Monday, March 21, 2005

Right Wing Hypocrisy--AGAIN

The Schiavo Case vs "The Texas Futile Care Law"

Last Wednesday, March 16, 2005, six-month-old Sun Hudson died after doctors at Texas Children's Hospital removed his ventilator. Sun was born with an untreatable congenital disease. His condition was terminal, and no amount of treatment could have saved him. Sun was terminally ill, but he was conscious. He was not in a persistent vegetative state like Terri Schiavo. What is remarkable about the case is that Sun was removed from life support by force of a court order, and despite the objections of his mother, who wanted doctors to do all they could to prolong his short life. This is the first time a U.S. judge has allowed a hospital to cut off a child's life support against a parent's wishes.

Also in Texas, the family of 68-year-old Spiro Nikolouzos is fighting a Houston hospital to keep their husband and father alive after a court ordered the removal of life support. The hospital claimed Nikolouzos is brain dead, but a neurologist disagrees, citing good flow of blood to the brain, unassisted breathing, and the presence of EKG pulses.

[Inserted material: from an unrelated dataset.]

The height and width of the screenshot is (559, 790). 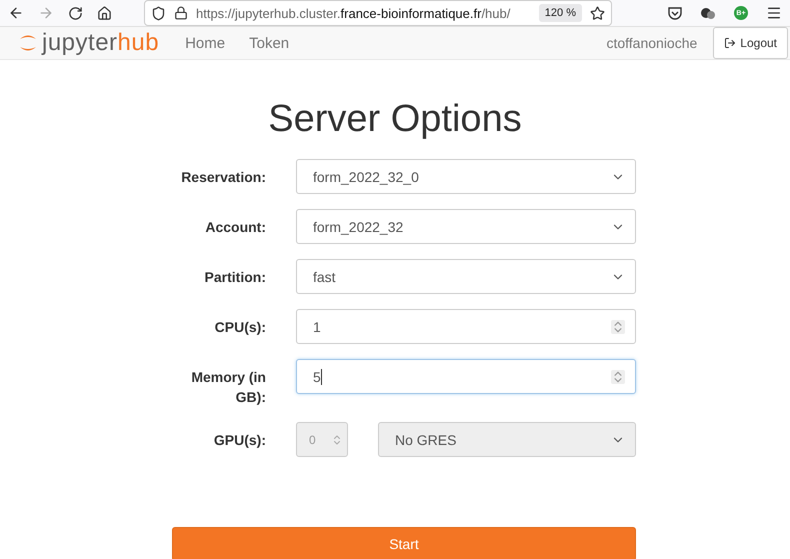 What do you see at coordinates (223, 178) in the screenshot?
I see `field-label: Reservation:` at bounding box center [223, 178].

While the exact nature of Nikolouzes's neurological condition may be in question, and while his family claims he has been coming in and out of consciousness, what is not in question is that he is not in a persistent vegetative state like Terri Schiavo.

What these two cases have in common is that they result from the "Texas Futile Care Law" (chapter 166 of the Texas Health and Safety Code), which allows doctors and hospitals to remove life support from patients with terminal illnesses and who are unable to pay for extraordinary life support measures on their own. Let me put this another way: this is a law to protect hospitals and insurance companies from paying for the extraordinary care of patients who cannot afford this care on their own. It takes the life-support decisions out of the hands of family members or legal guardians, and puts those life-support decisions in the hands of hospital administrators and insurance companies.

The Texas Futile Care Law was enacted by the Texas legislature in 1999 and signed into law by then-Governor George W. Bush.

2 comments:

DaynaC7 said...

Terri Schiavo was not in a persistant vegetative state. Perhaps she lacked in ability to communicate in a seemingly functional manner, but she was conscious and aware.

I do not feel compelled to get into all the documentation regarding this...but if you are going to state it here - someone needs to stand up for her as she was unable to stand up for herself.

Dr. Fallon said...

Dayna--

Thanks for your comment.

I am not a medical doctor and I have never examined Mrs. Schiavo. By your remarks I must assume you are a medical doctor and did examine her. Your diagnosis is at odds with Mrs. Schiavo's own doctors who said that she was, in fact, in a persistent vegetative state.

I am not in favor of euthanasia. I am also not in favor of unnecessary, extraordinary measures to prolong life when in it goes against a patient's wishes. My take on the Schiavo case was to accept the facts--legal facts--as just that: facts.

However, you miss the entire point of the post. A law popularly called "The Texas Futile Care Law" was enacted by the Texas legislature in 1999 and signed into law by then-Governor George W. Bush. It is a law to protect hospitals and insurance companies from paying for the extraordinary care of patients who cannot afford this care on their own. It takes the life-support decisions out of the hands of family members or legal guardians, and puts those life-support decisions in the hands of hospital administrators and insurance companies.

Tell me, if you will, what you think of this law, and of the sad situation of Sun Hudson, who didn't become the right-wing cause celebre that Mrs. Schiavo did. Perhpas because it was not in the interests of the corporate-controlled mass media to shed light on this abominable law? Or perhpas because Sun Hudson was black?

Where is your indignation for poor terminally-ill patients in Texas?

To me, it looks like right-wing hypocrisy--AGAIN.